> Work to be completed
Please copy exactly the line that contains "The height and width of the screenshot is (408, 797)." and every line after it through the end of the records, leaving the pictures out.

Start of Listed entries

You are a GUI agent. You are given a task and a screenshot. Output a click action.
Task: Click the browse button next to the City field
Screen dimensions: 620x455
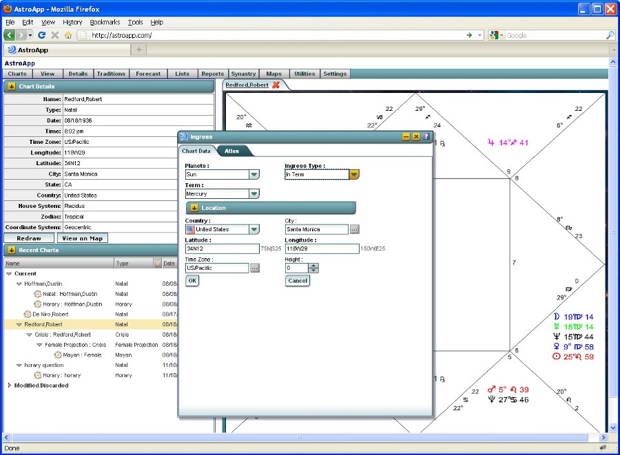354,229
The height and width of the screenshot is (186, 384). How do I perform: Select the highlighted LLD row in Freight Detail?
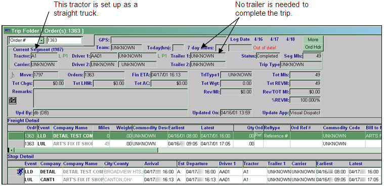194,135
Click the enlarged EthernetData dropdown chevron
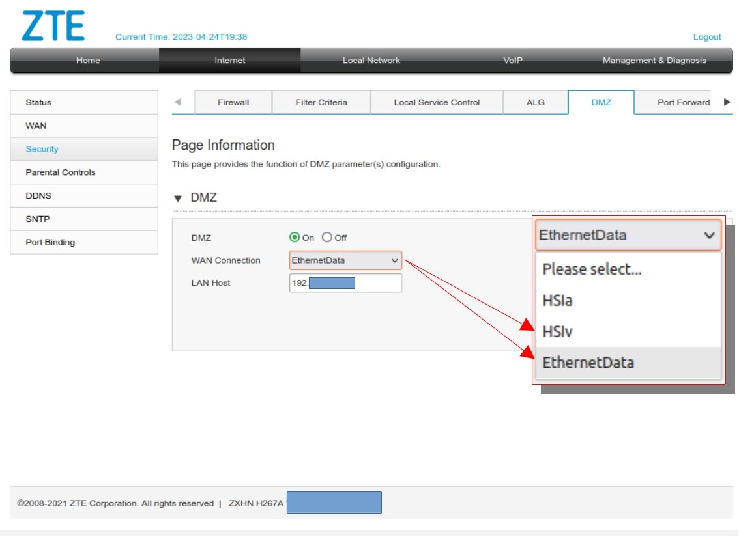The image size is (739, 537). pos(709,235)
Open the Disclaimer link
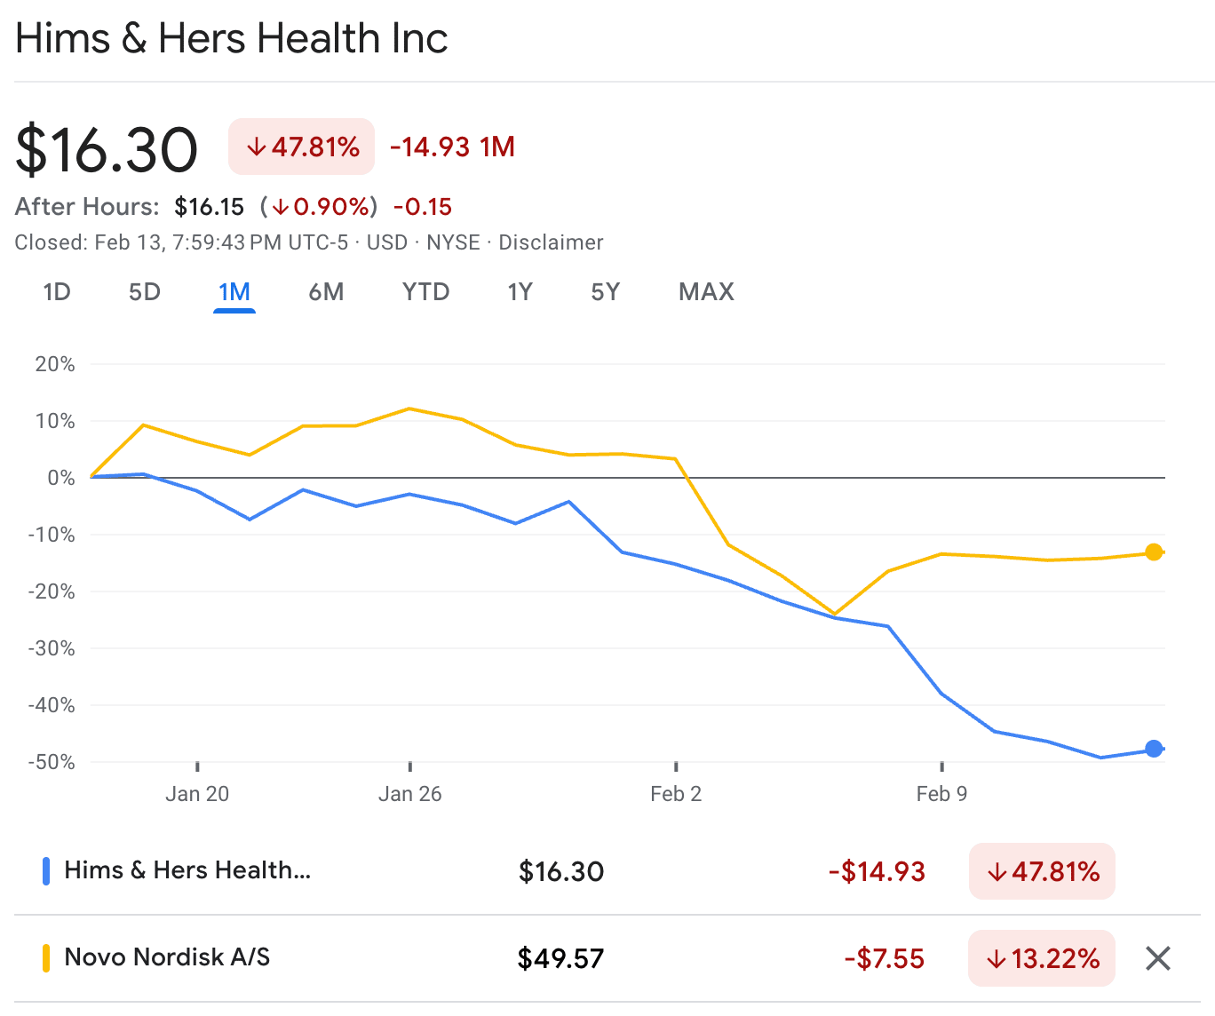The width and height of the screenshot is (1215, 1016). tap(551, 242)
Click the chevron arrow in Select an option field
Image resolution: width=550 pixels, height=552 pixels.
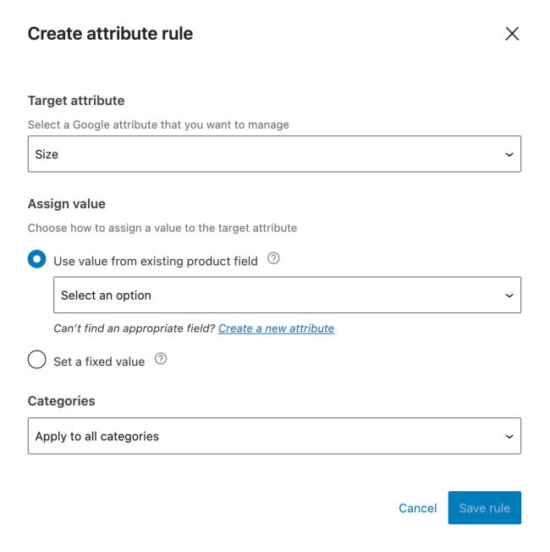pos(509,295)
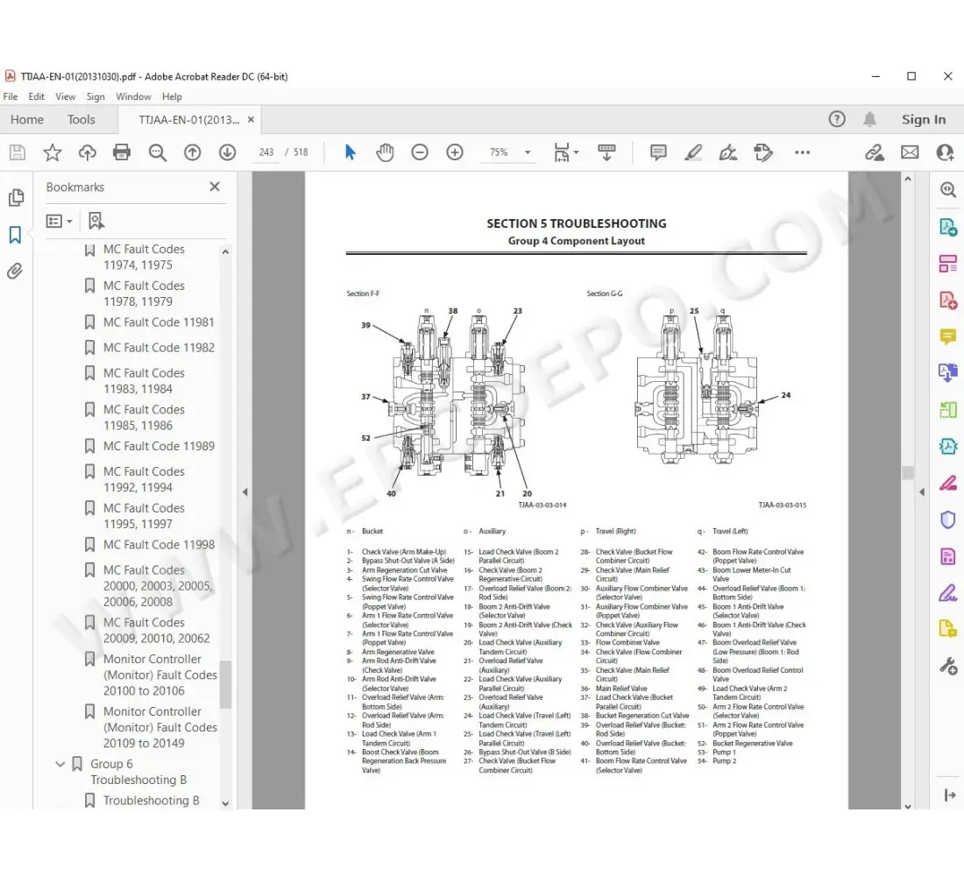Add a comment sticky note
Screen dimensions: 964x876
pos(658,152)
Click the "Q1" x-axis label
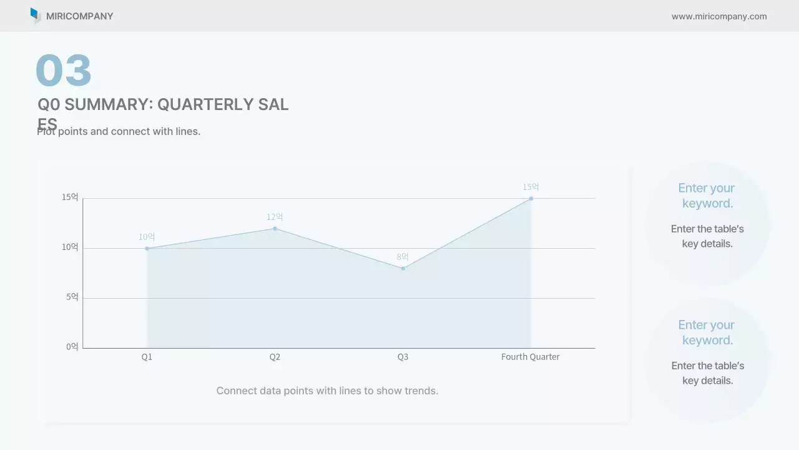 coord(147,357)
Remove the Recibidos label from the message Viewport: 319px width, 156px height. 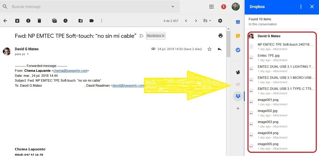[163, 36]
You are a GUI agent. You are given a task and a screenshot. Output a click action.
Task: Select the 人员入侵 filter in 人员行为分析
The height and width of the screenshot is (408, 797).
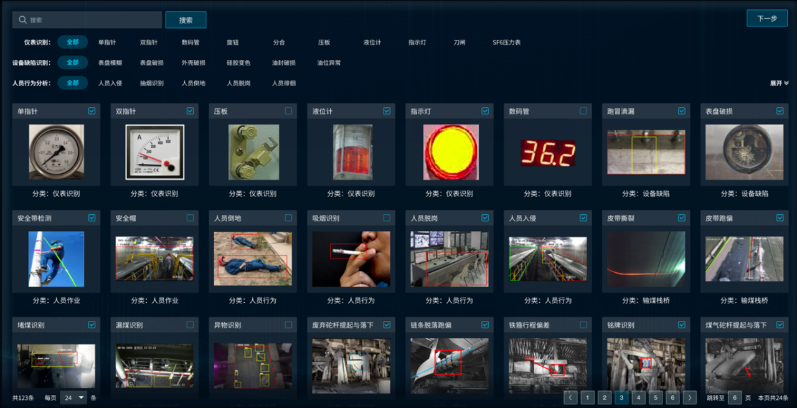coord(110,83)
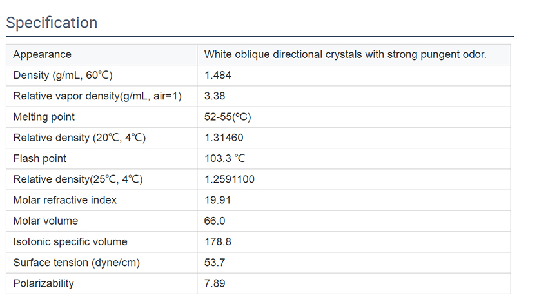Click the Isotonic specific volume label

(x=70, y=241)
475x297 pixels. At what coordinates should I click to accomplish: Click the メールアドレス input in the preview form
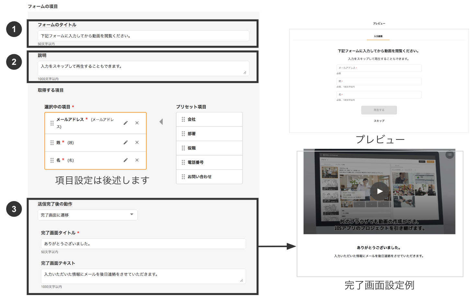click(x=378, y=68)
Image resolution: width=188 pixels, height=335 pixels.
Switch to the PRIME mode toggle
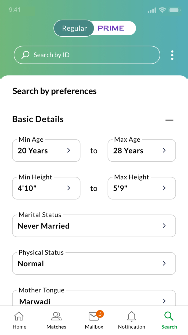[111, 28]
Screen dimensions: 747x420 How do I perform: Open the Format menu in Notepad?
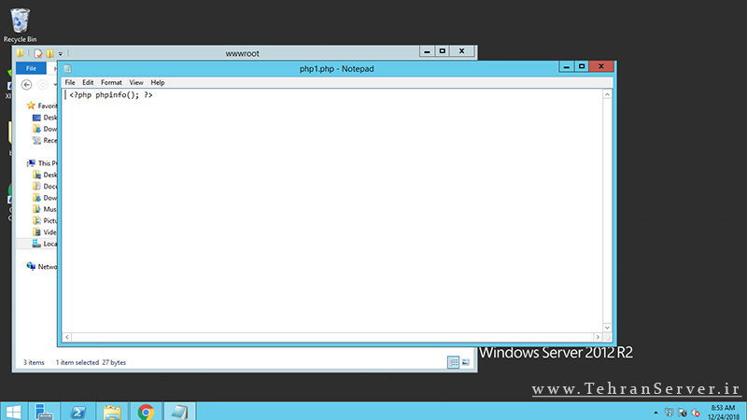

End of Listed entries

> Result below
The height and width of the screenshot is (408, 797).
coord(110,83)
Click the Isotonic specific volume label

(x=70, y=241)
475x297 pixels. At what coordinates should I click to accomplish: Click the メールアドレス input in the preview form
click(x=378, y=68)
Image resolution: width=188 pixels, height=335 pixels.
Switch to the PRIME mode toggle
[111, 28]
Screen dimensions: 747x420 How do I perform: Open the Format menu in Notepad?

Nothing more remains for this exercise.